** start MATERIAL FOR THIS TASK **

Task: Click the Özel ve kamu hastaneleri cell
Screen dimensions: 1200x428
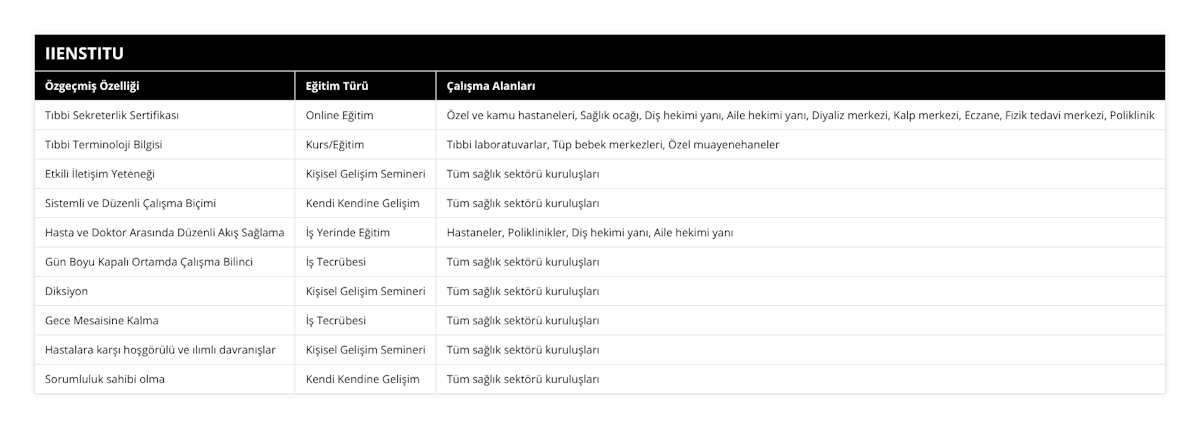Action: [800, 115]
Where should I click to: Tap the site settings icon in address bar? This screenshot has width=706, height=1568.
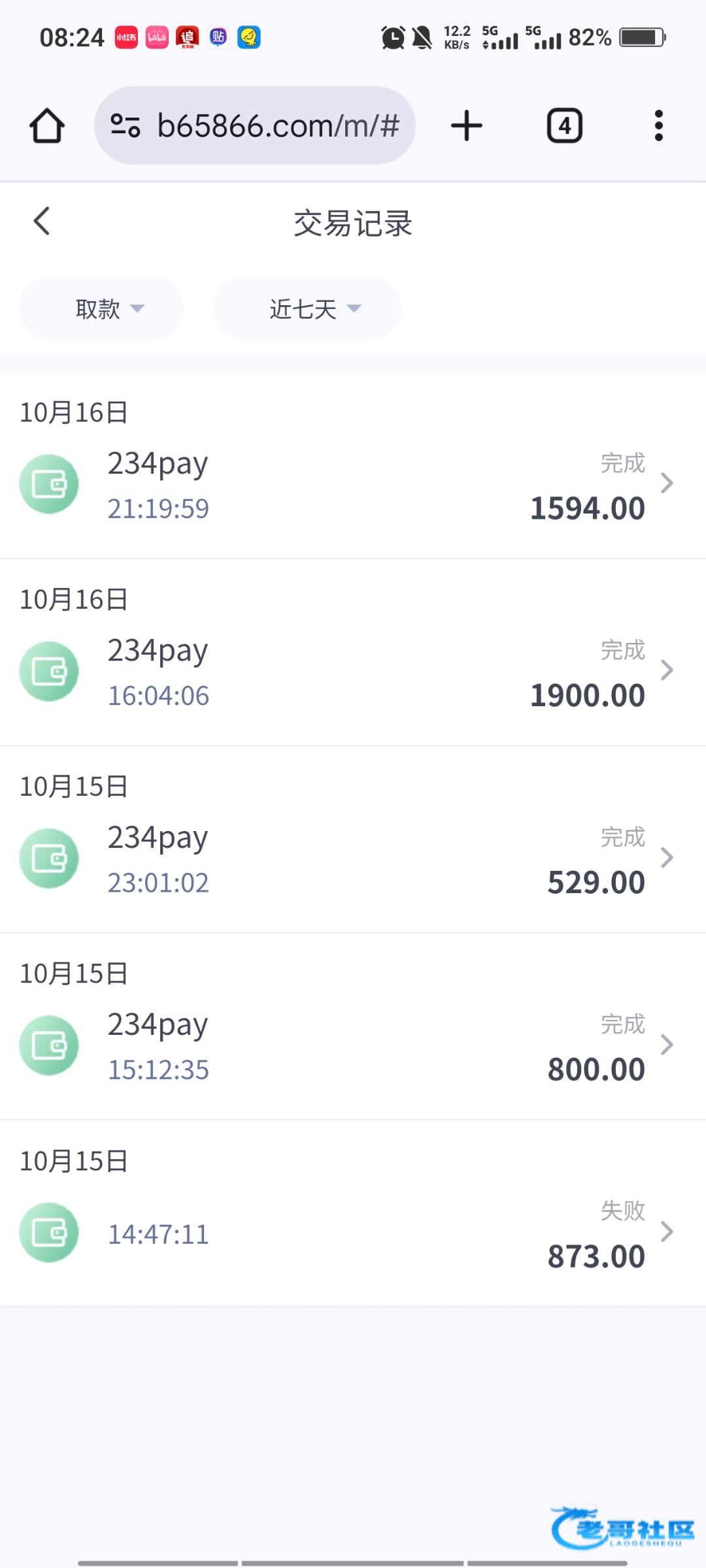125,125
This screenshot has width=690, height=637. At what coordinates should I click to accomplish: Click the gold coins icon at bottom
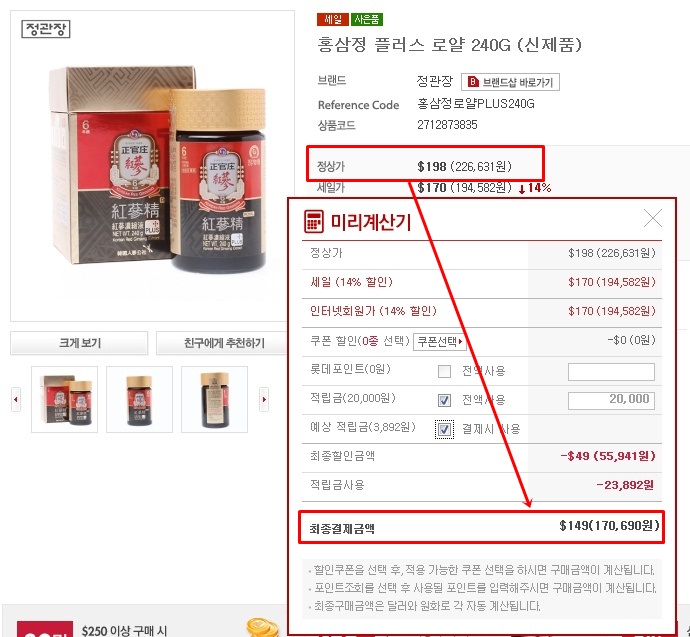click(x=263, y=628)
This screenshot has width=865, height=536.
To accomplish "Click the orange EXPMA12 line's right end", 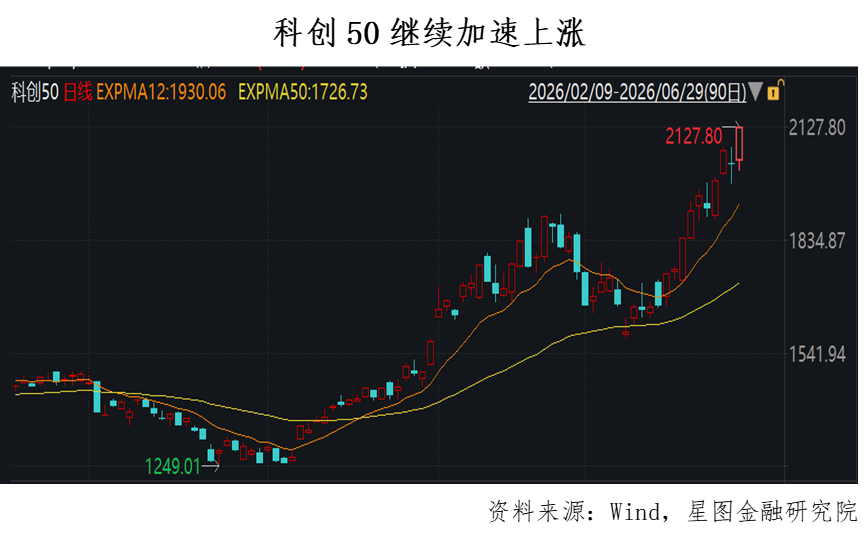I will 738,206.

** end MATERIAL FOR THIS TASK **

Please find each line in the listing above that contains the string "width" and copy those lines.

Where should I click to: Tap the site settings icon in address bar? This screenshot has width=706, height=1568.
This screenshot has width=690, height=637. At what coordinates should I click to accomplish: Click the gold coins icon at bottom
This screenshot has width=865, height=536.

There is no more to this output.